(Beginning of AVAILABLE DATA)
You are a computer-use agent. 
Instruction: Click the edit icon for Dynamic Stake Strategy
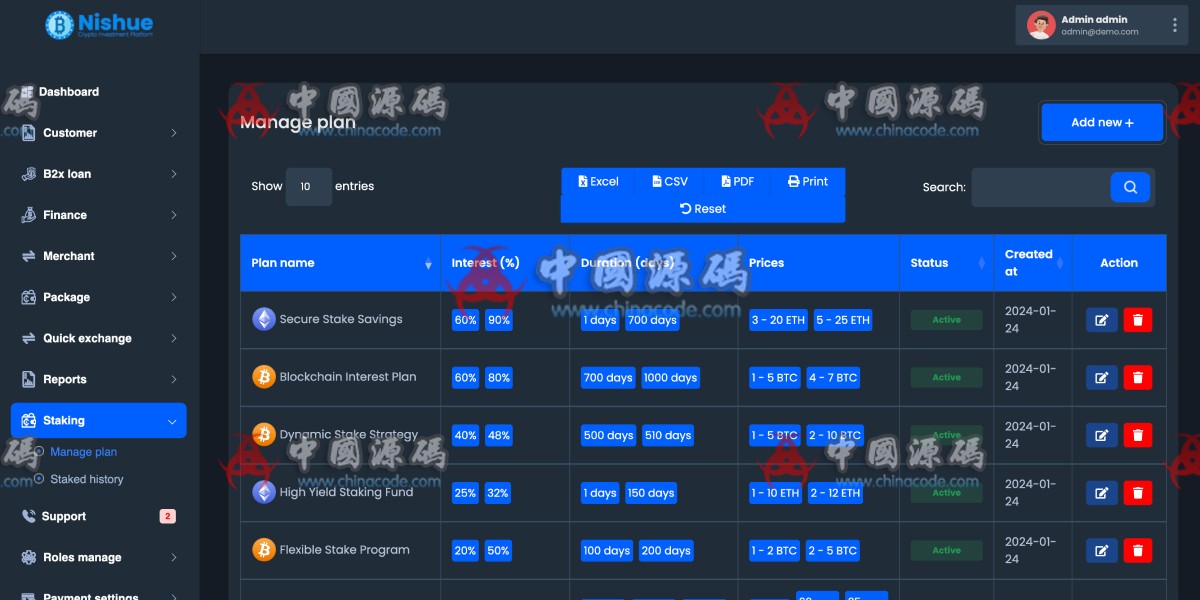tap(1101, 435)
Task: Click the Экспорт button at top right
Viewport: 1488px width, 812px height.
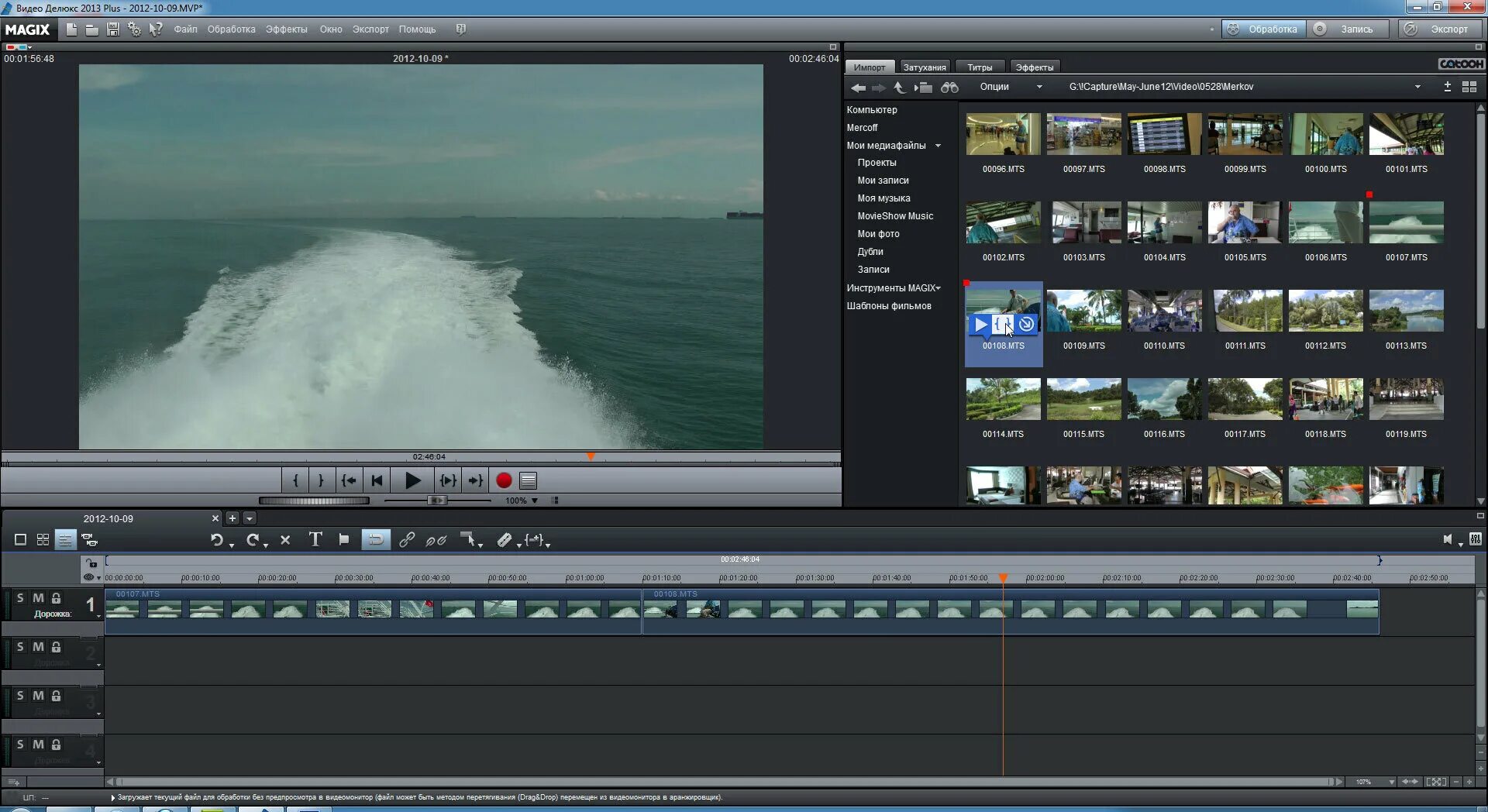Action: [x=1441, y=29]
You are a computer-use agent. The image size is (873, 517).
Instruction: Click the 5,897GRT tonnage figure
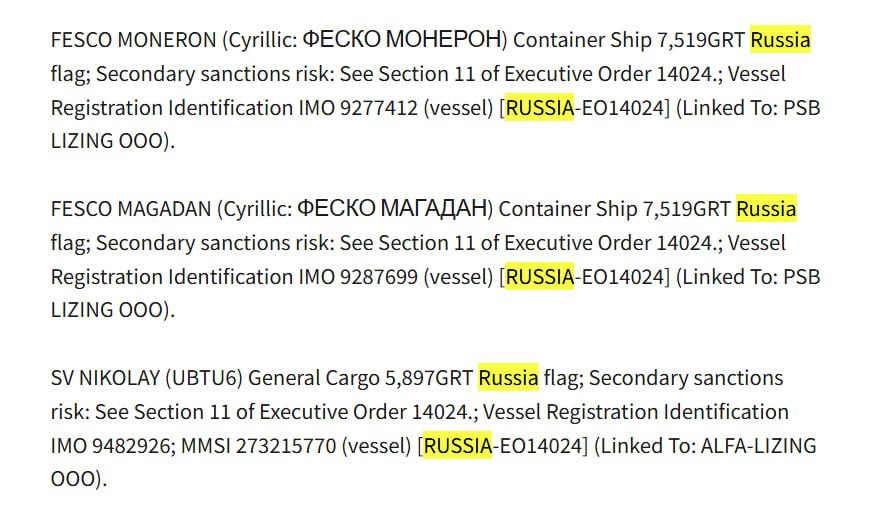428,378
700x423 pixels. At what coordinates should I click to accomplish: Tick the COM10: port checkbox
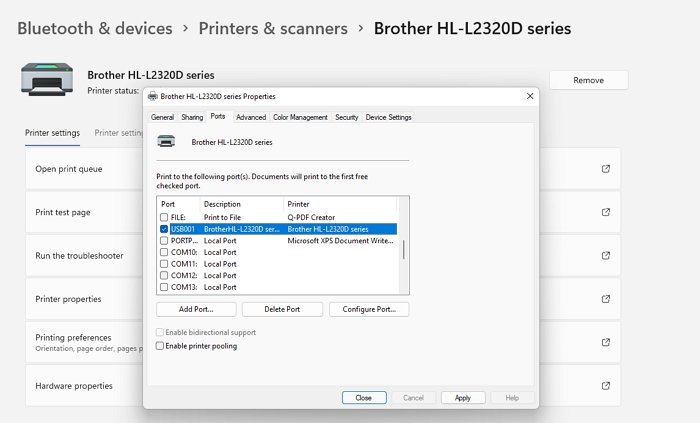pos(164,252)
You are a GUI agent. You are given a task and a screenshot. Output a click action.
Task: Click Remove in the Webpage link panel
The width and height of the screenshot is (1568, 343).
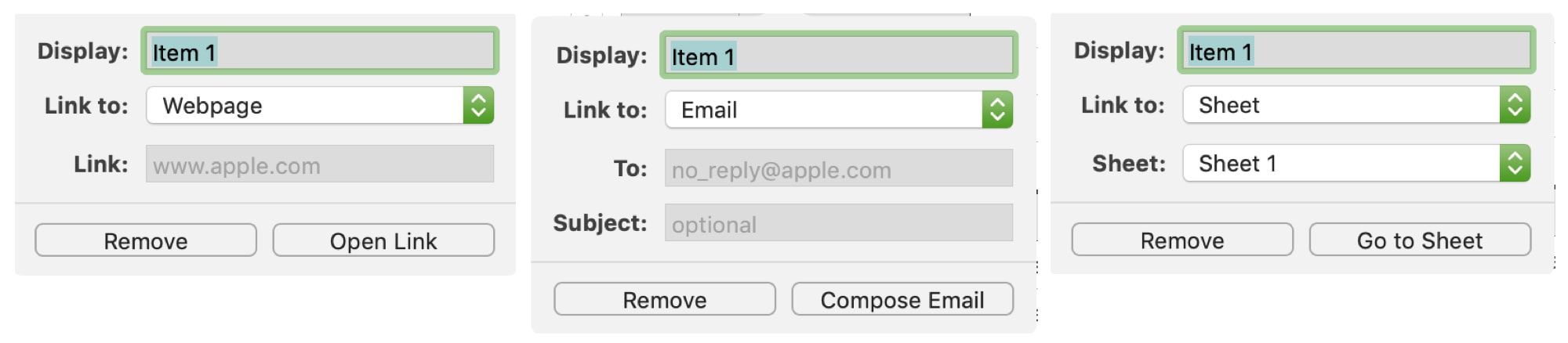[x=146, y=240]
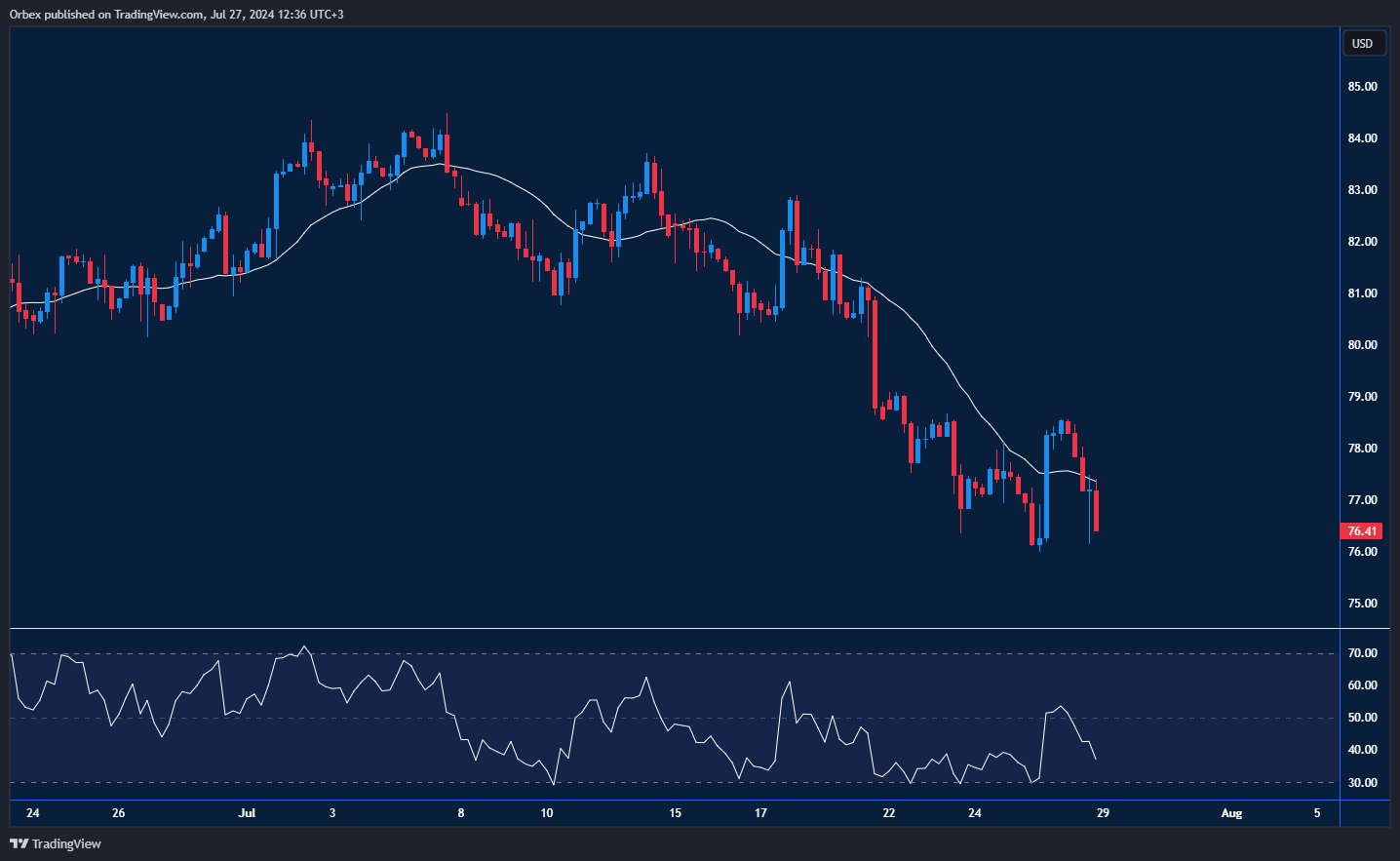Click the 29 date label on the time axis
This screenshot has height=861, width=1400.
click(x=1103, y=813)
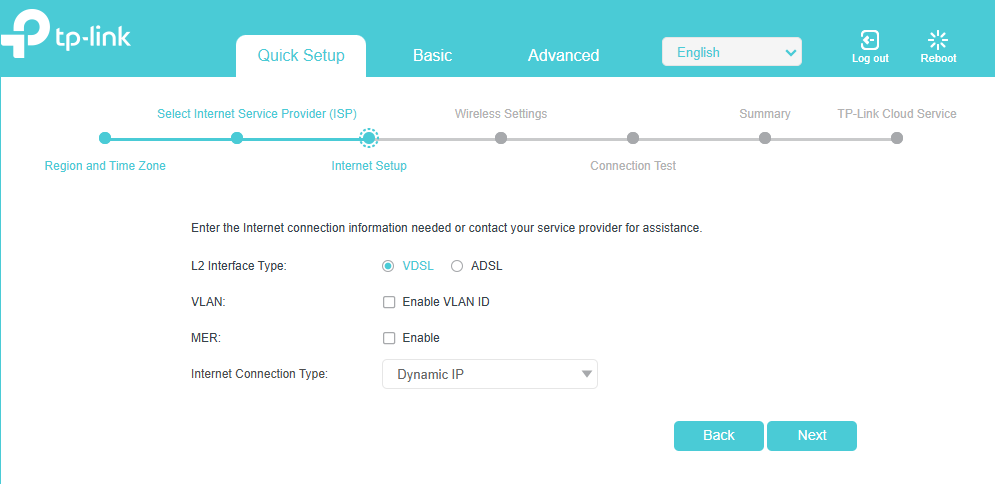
(End of AVAILABLE DATA)
_AIM OF THE TASK_: Return the entries above in full and unchanged, omitting every image.

_RESULT OF THE EXERCISE_:
You are a computer-use agent. 
Instruction: Click the edit icon for Dynamic Stake Strategy
tap(1101, 435)
Task: Click the Экспорт button at top right
Viewport: 1488px width, 812px height.
Action: [x=1441, y=29]
You are a computer-use agent. The image size is (873, 517).
Instruction: Click the 5,897GRT tonnage figure
428,378
700x423 pixels. At what coordinates should I click to accomplish: Tick the COM10: port checkbox
pos(164,252)
You are a GUI agent. You are given a task and a screenshot. Output a click action.
Task: Click Remove in the Webpage link panel
The width and height of the screenshot is (1568, 343).
[x=146, y=240]
Click the 29 date label on the time axis
This screenshot has height=861, width=1400.
click(x=1103, y=813)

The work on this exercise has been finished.